■ TASK GOAL
The whole set of entries is to be restated word for word.

■ INFORMATION SHOWN
►
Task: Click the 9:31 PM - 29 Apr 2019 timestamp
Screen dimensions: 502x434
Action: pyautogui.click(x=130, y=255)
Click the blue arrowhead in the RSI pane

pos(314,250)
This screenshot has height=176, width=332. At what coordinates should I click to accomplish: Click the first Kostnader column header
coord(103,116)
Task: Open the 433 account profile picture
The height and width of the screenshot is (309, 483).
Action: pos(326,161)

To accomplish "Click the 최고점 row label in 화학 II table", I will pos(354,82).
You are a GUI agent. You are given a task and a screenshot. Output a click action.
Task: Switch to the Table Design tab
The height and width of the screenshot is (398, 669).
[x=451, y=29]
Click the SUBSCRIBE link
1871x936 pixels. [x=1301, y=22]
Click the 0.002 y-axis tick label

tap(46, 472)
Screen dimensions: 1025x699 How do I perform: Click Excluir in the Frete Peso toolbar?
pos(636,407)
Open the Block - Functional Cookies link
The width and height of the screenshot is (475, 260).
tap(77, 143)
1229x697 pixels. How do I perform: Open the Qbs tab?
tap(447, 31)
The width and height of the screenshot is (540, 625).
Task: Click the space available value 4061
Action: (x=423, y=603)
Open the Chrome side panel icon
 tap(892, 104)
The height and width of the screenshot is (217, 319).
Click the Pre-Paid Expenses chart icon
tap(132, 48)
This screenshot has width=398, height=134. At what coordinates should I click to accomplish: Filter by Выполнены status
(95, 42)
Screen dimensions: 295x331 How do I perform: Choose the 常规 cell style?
◄
■ THE COMPLETED TASK
Task: Click the 9:31 PM - 29 Apr 2019 timestamp
Screen dimensions: 502x434
Action: pyautogui.click(x=130, y=255)
Click the blue arrowhead in the RSI pane

pos(314,250)
This screenshot has height=176, width=332. At what coordinates should I click to accomplish: Click the first Kostnader column header
coord(103,116)
Task: Open the 433 account profile picture
The height and width of the screenshot is (309, 483).
Action: pos(326,161)

To accomplish "Click the 최고점 row label in 화학 II table", I will pos(354,82).
You are a GUI agent. You are given a task and a screenshot. Output a click action.
Task: Switch to the Table Design tab
The height and width of the screenshot is (398, 669).
[x=451, y=29]
Click the SUBSCRIBE link
1871x936 pixels. [x=1301, y=22]
Click the 0.002 y-axis tick label

tap(46, 472)
Screen dimensions: 1025x699 How do I perform: Click Excluir in the Frete Peso toolbar?
pos(636,407)
Open the Block - Functional Cookies link
The width and height of the screenshot is (475, 260).
tap(77, 143)
1229x697 pixels. How do I perform: Open the Qbs tab?
tap(447, 31)
The width and height of the screenshot is (540, 625).
Task: Click the space available value 4061
Action: (x=423, y=603)
Open the Chrome side panel icon
 tap(892, 104)
The height and width of the screenshot is (217, 319).
Click the Pre-Paid Expenses chart icon
tap(132, 48)
This screenshot has width=398, height=134. At what coordinates should I click to accomplish: Filter by Выполнены status
(95, 42)
Screen dimensions: 295x331 How do I perform: Choose the 常规 cell style?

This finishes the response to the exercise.